Нарезав пару кругов по ванной, Лика вернулась к Максу:
— Ты мне не веришь, да? Думаешь, что я преследую какие-то свои цели… Ты боишься, что я предам тебя как она… Власов, у меня нет шансов?
— Я уголовник, Лик. Тебе нужен другой человек. Не я.
— Ты не уголовник, и не нужно решать за меня.
— Я не такой, как твой Руслан. Мне нечего предложить тебе, я псих с кучей тараканов в голове — оно тебе надо?
— Надо. Надо, Макс. Очень надо. И если б мне нужен был Руслан, я бы сейчас была с ним, а не с тобой.
— Ты глупый мотылек, ты не понимаешь, куда тянешься! Ты оранжерейный цветок, не знающий жизни. Ты живешь в каком-то своем мире, вычищенном, вылизанном до блеска. И сейчас я для тебя забавное приключение — обогреть, отогреть, приручить и посмотреть, что из этого получится. Так я тебе заранее говорю: ничего хорошего не получится, Лик, результат тебе не понравится. Я никогда не стану таким, как твой Руслан. Я не стану богатым, добрым, готовым обнять весь этот чертов мир человеком — я останусь злым и недовольным отшельником, мечтающим спиться и не думать ни о чем, не вспоминать.
— Власов, замолчи!
— Лик, я восемь лет отсидел, восемь лет не жил — выживал. Пусть я никого не убивал и не насиловал, но восемь лет я провел рядом с теми, кто убивал и насиловал. День за днем я только и делал, что пытался выжить. День за днем во мне копилась ненависть к тем, кто меня туда засунул. Да, ты не виновата ни в чем. Но такое не проходит и не забывается, это отпечаток на всю жизнь, его не стереть. Лик, услышь меня! Я уголовник, я воспитан тюрьмой. Я ненавижу людей только за то, что они улыбаются, а я теперь не могу. Я ненавижу тех, у кого есть деньги — не потому что завидую, а потому что боюсь, как побитая собака, таких людей, боюсь этот мир, где все продается и покупается. Я ненавижу женщин, потому что любая из вас для меня — источник зла. И от тебя я всегда буду ждать подвоха, и не дай Бог, ты дашь мне повод усомниться в тебе — все дерьмо, взлелеянное на зоне, обрушится на тебя, Лика!
— Я не дам тебе повода думать обо мне плохо.
— Ты можешь быть святой, но что решат черти в моей голове, я не знаю. Я не верю людям. И не верю в сопливые чувства. И уж тем более, не верю в радужные перспективы, что ты от всего этого дерьма меня избавишь.
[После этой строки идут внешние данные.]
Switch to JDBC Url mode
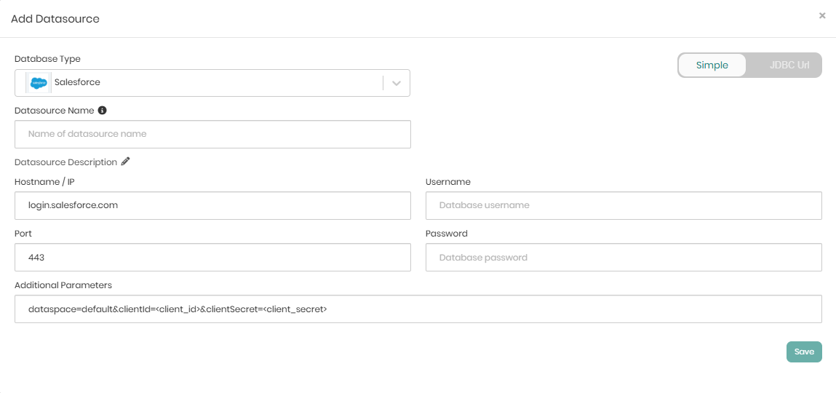The width and height of the screenshot is (836, 393). coord(789,65)
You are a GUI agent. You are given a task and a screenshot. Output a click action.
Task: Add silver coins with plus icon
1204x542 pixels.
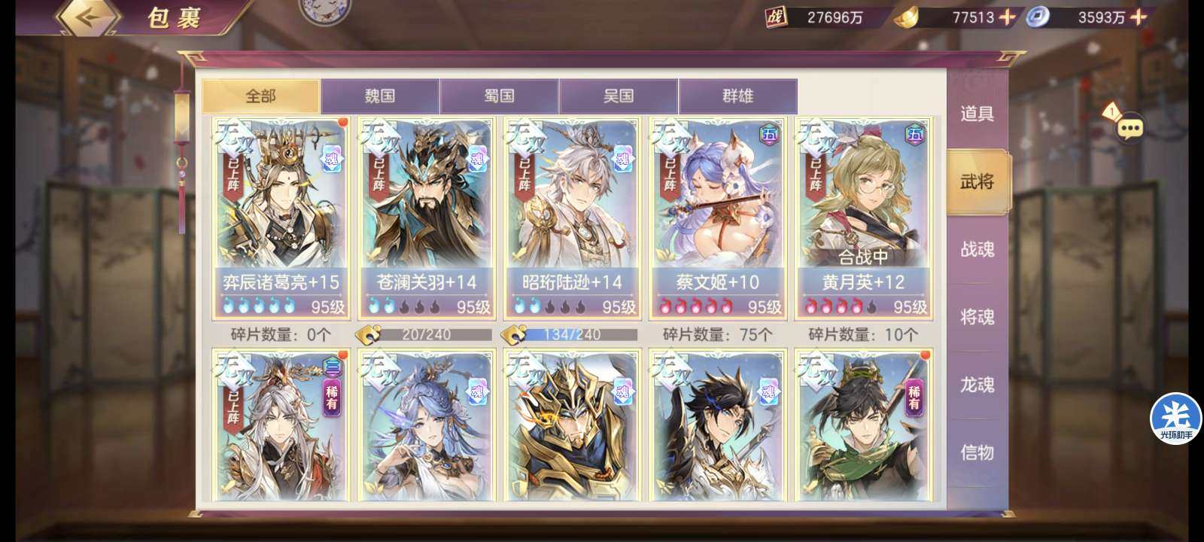[x=1139, y=17]
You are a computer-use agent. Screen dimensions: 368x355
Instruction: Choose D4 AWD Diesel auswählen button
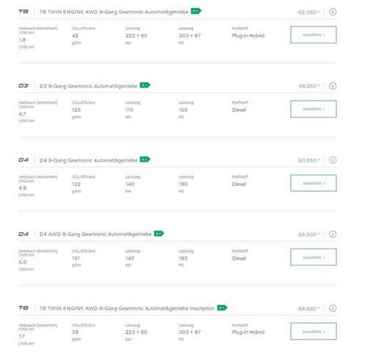pos(314,257)
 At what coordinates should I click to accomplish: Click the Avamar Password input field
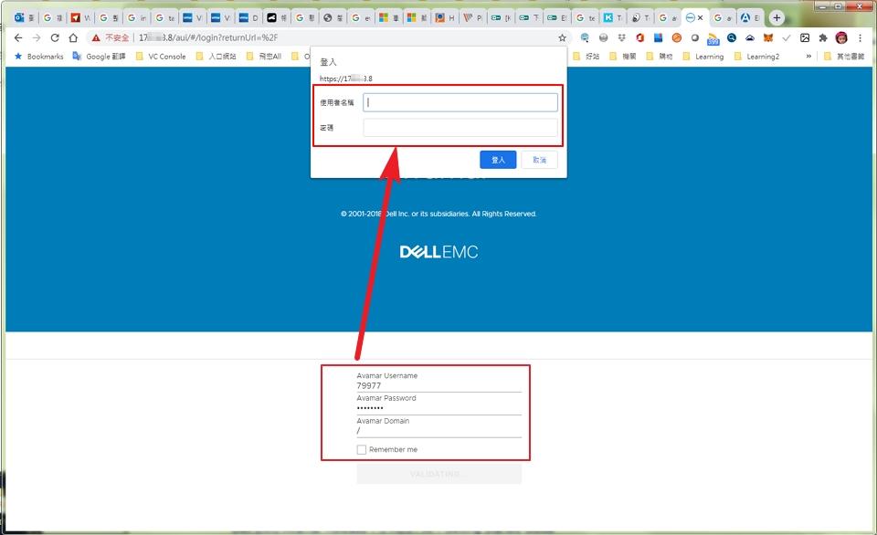pos(429,408)
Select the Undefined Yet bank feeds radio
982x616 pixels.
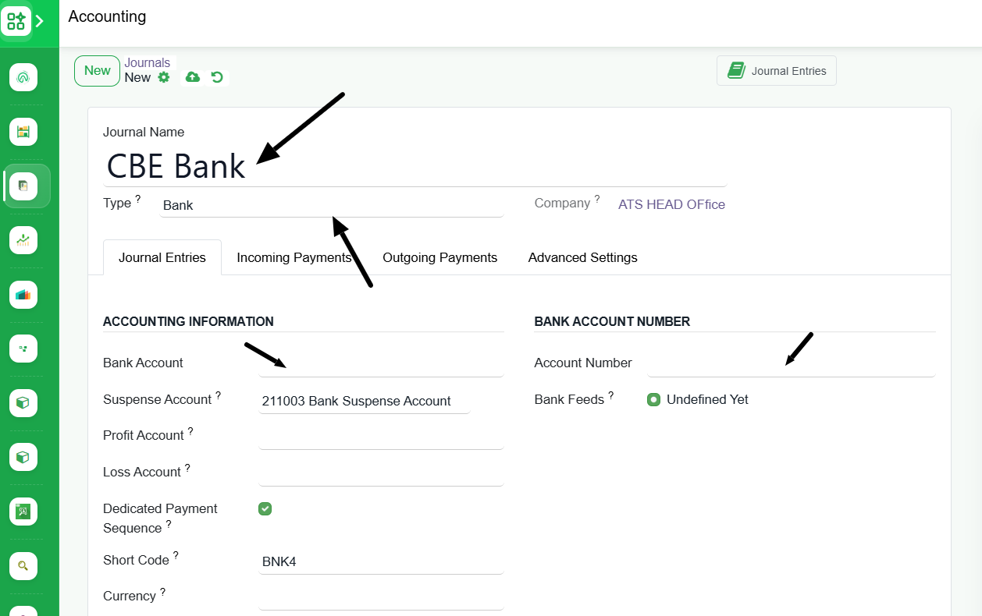pos(654,399)
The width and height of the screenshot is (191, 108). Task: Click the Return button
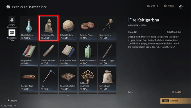coord(12,101)
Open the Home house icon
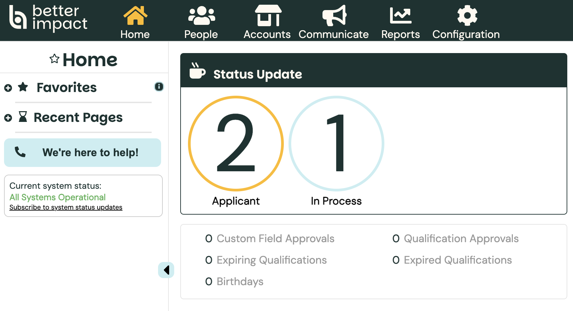This screenshot has height=311, width=573. point(135,16)
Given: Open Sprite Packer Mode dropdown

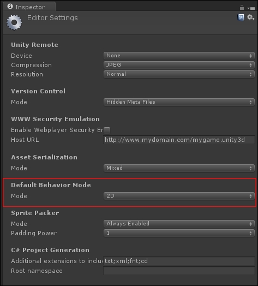Looking at the screenshot, I should click(x=179, y=224).
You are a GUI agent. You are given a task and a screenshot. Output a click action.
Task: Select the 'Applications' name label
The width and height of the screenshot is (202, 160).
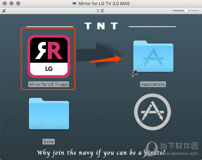[x=153, y=84]
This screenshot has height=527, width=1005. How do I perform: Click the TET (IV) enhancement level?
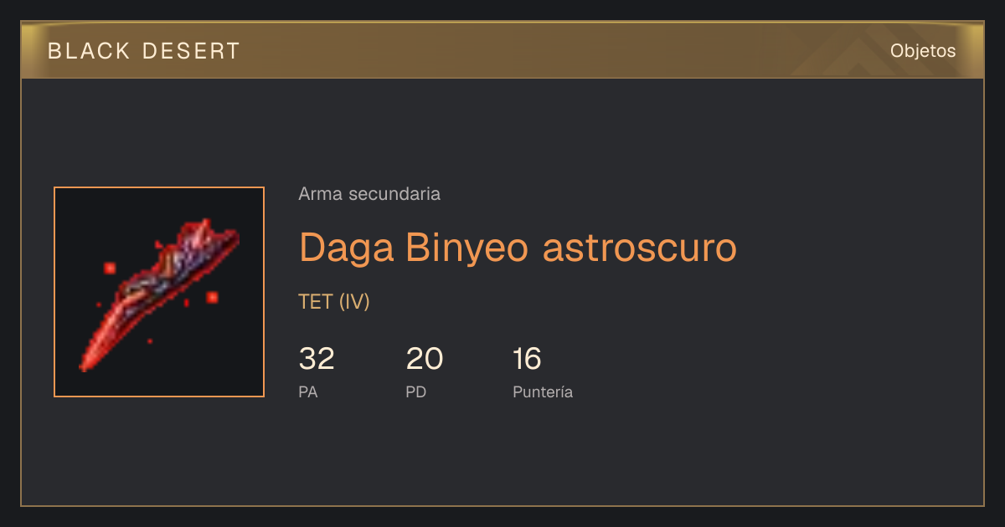tap(334, 302)
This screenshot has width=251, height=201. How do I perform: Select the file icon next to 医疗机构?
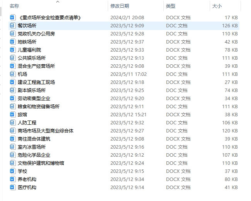13,188
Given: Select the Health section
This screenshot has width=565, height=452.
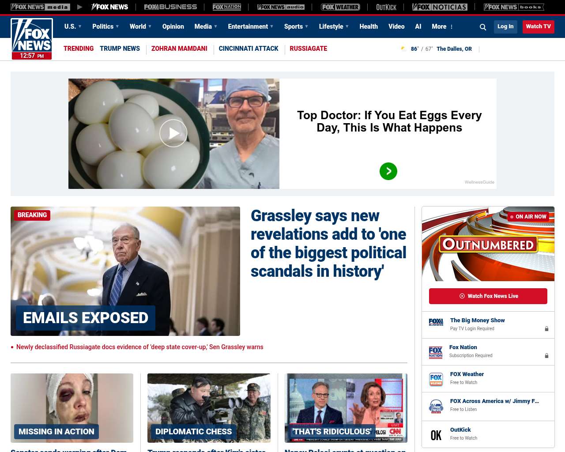Looking at the screenshot, I should coord(369,26).
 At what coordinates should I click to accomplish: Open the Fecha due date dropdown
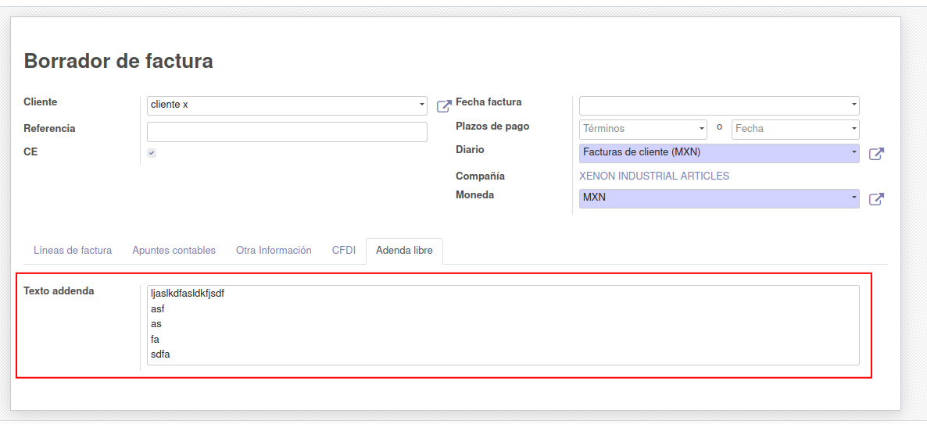[x=854, y=129]
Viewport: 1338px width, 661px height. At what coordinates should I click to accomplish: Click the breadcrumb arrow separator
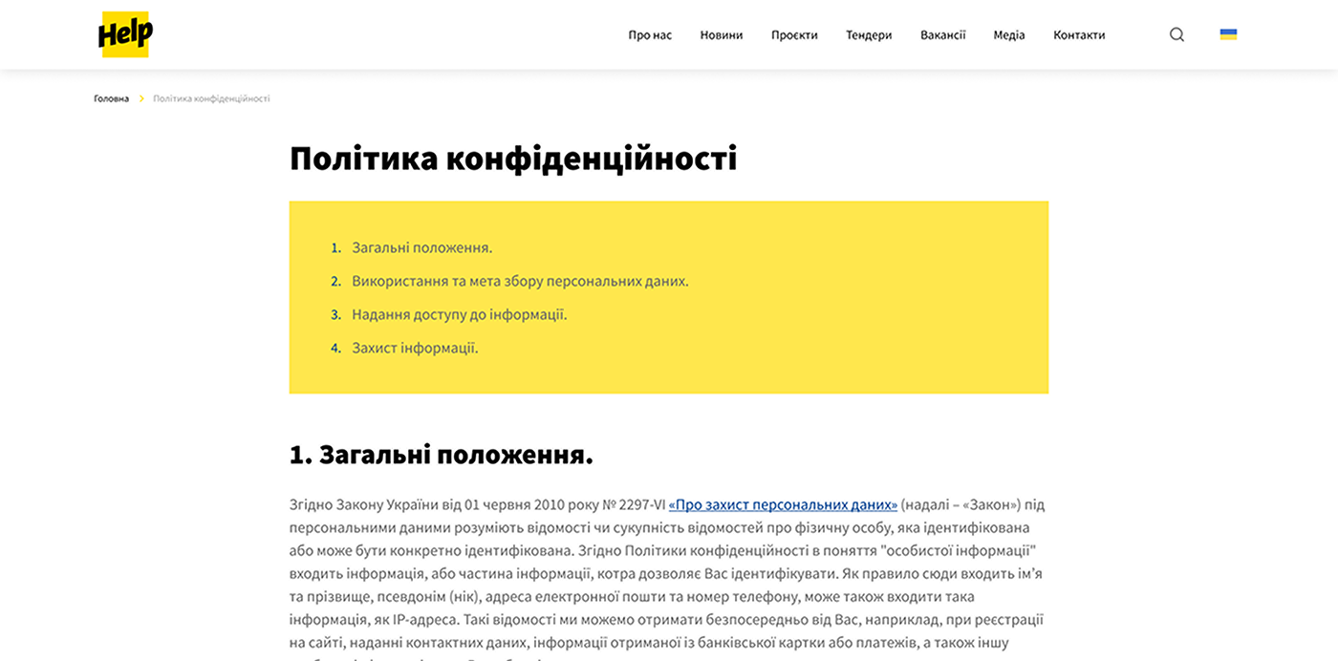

Я знаю, я ненормальный. Нравственный инвалид, калека, и другим уже не буду.
Она не верила ему. Она свято верила, что все плохое должно заканчиваться хорошим, как в добрых сказках, где злодеи сполна получают по заслугам, колдовские чары спадают, а чудовища оказываются заколдованными принцами. Ни чудовищем, ни принцем Лика Макса не считала, но в том, что этот парень заслуживает куда больше, нежели поставить на своей жизни крест, она не сомневалась.
— Прекрати! — Лика подошла к Максу и крепко обняла, зарываясь пальцами в густых, жестких его волосах. — Ты сам загоняешь себя в угол. Ты не уголовник, не калека — ты будешь счастливым, ты сможешь. Надо жить, Макс! Жить!